July was the seventh straight month of job declines, with employers shedding a cumulative 463,000 jobs so far this year. The official unemployment rate rose to 5.7 percent in July, but other indicators show even greater labor market weakness. For example, the Labor Department's most comprehensive alternative unemployment rate measure -- which includes people who want to work but are discouraged from looking and people working part time because they can't find full-time jobs -- stood at 10.3 percent in July. In addition, roughly 1 in every 5 of the 8.8 million unemployed has not been able to find a job despite looking for 27 weeks or more.
Most forecasters expect the unemployment rate to keep rising toward 6 percent in the second half of the year because they do not see underlying strength in an economy that continues to fight the headwinds of high food and energy prices, ongoing housing market woes, and credit market jitters. The economy expanded at a smaller-than-expected 1.9 percent pace in the second quarter, but most analysts believe that things would have been significantly worse without the boost to consumption from the stimulus payments. Previous growth estimates were also revised down, to 0.9 percent growth in the first quarter and a contraction of 0.2 percent in the fourth quarter of 2007.

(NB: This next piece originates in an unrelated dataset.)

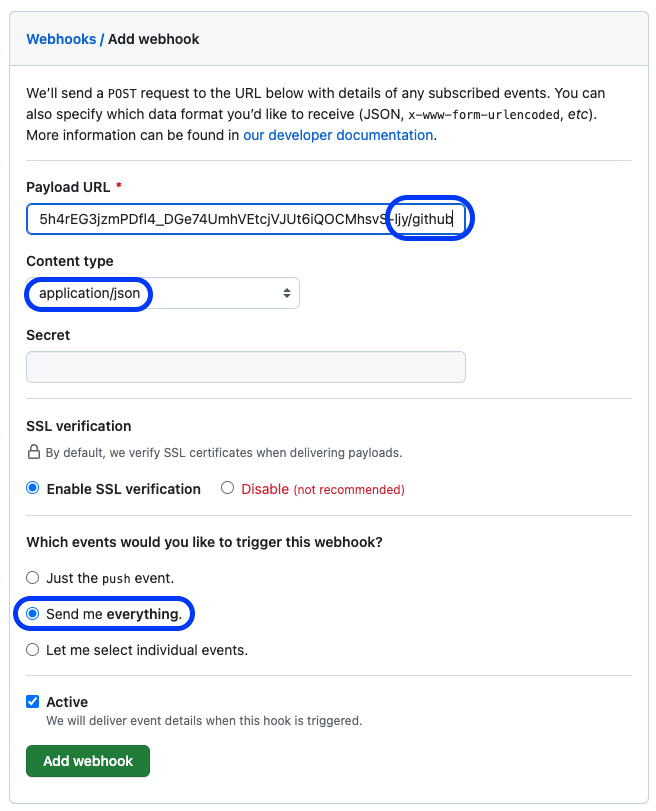Image resolution: width=656 pixels, height=811 pixels.
Task: Click the Secret input field
Action: click(245, 367)
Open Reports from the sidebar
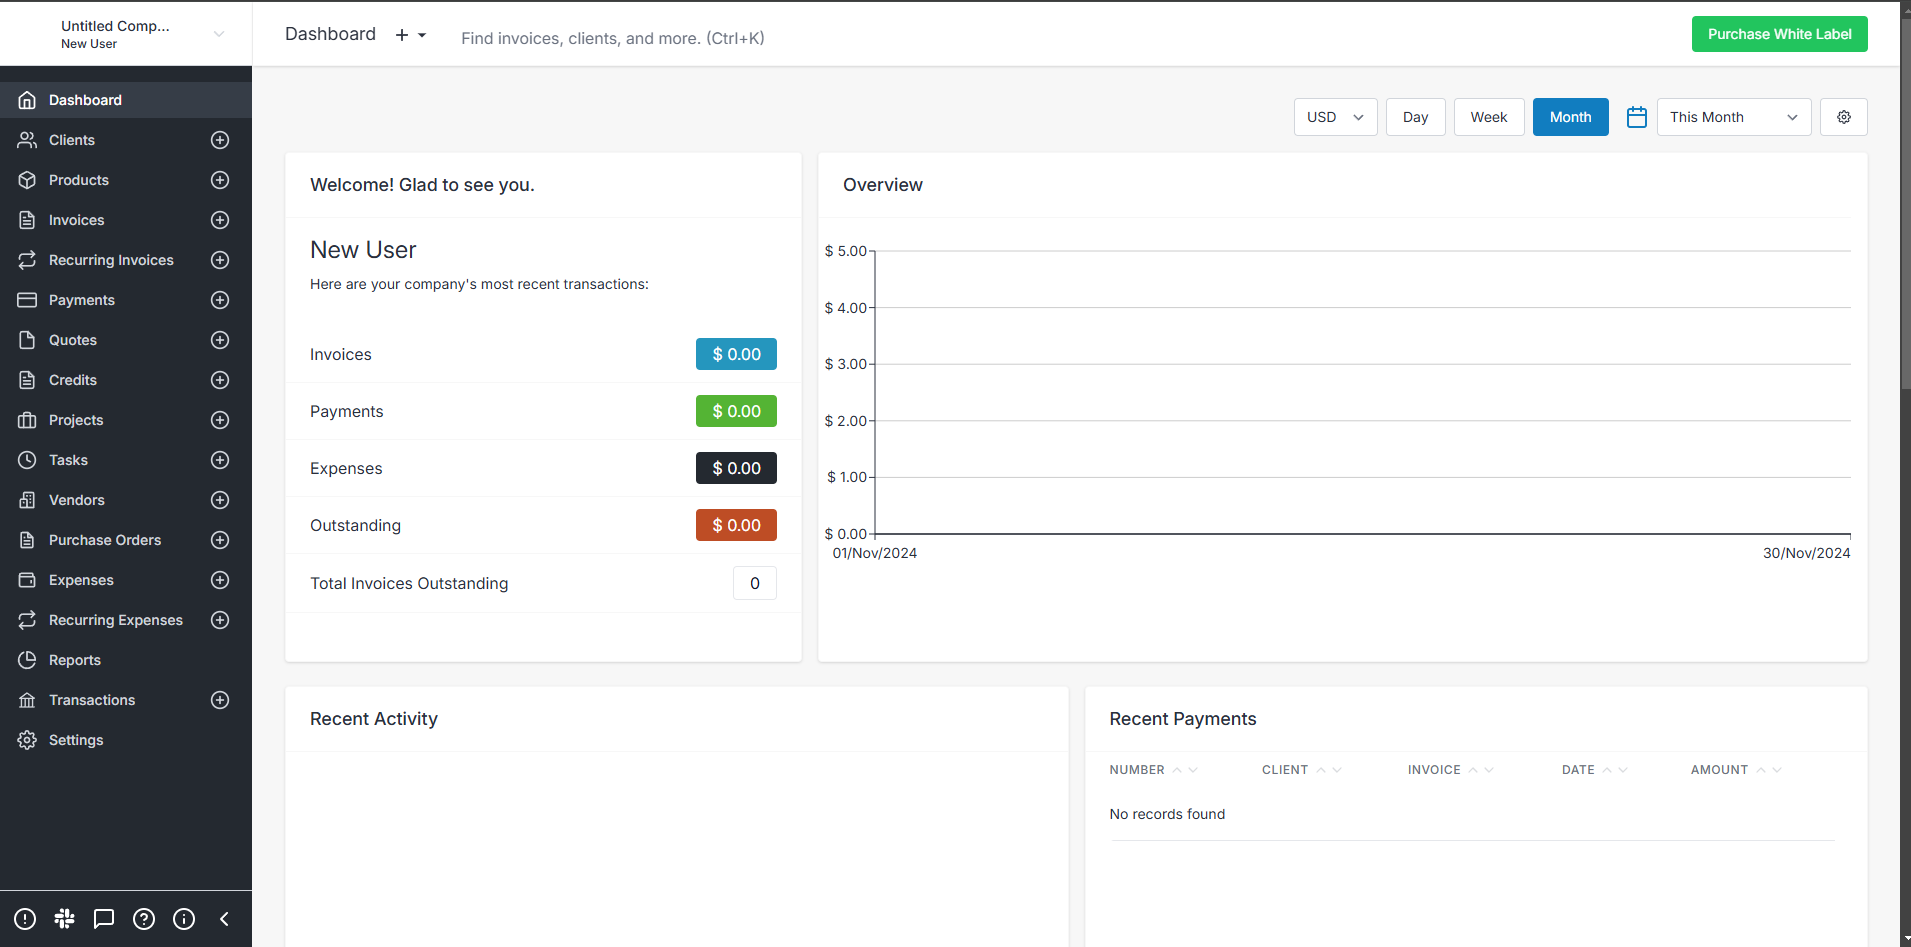 pyautogui.click(x=75, y=660)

While the enacted stimulus payments will continue to provide support for the economy in the current quarter, their effect will wear off by the end of the year. The weak growth that is forecast for the rest of 2008 and into 2009 suggests that an economic package providing a well-targeted second round of fiscal stimulus would benefit the economy, as well as state governments and those individuals who are feeling the effects of the weak economy the most. Such a package would be most effective if it focuses on providing assistance to those who are experiencing the greatest hardship and goes where it will be spent most quickly and thus have the largest stimulus impact.
A good place to start would be worthwhile measures that were left out of the first stimulus package. Those include a temporary increase in aid to state governments to help them avoid budget cuts and tax increases and a temporary increase in food stamp benefits. These have a high fiscal stimulus bang-for-the-buck because they would be spent quickly. An increase in low-income home energy assistance (LIHEAP) would be well-timed to keep low-income households from cutting back on other purchases when facing high energy bills. Policymakers did enact an additional 13 weeks of unemployment insurance (UI) benefits recently for workers exhausting their regular benefits, but additional assistance to unemployed workers would be very effective stimulus as well. As with the first stimulus package, the three T's - timely, targeted, and temporary - should be the guiding principles in designing an effective package.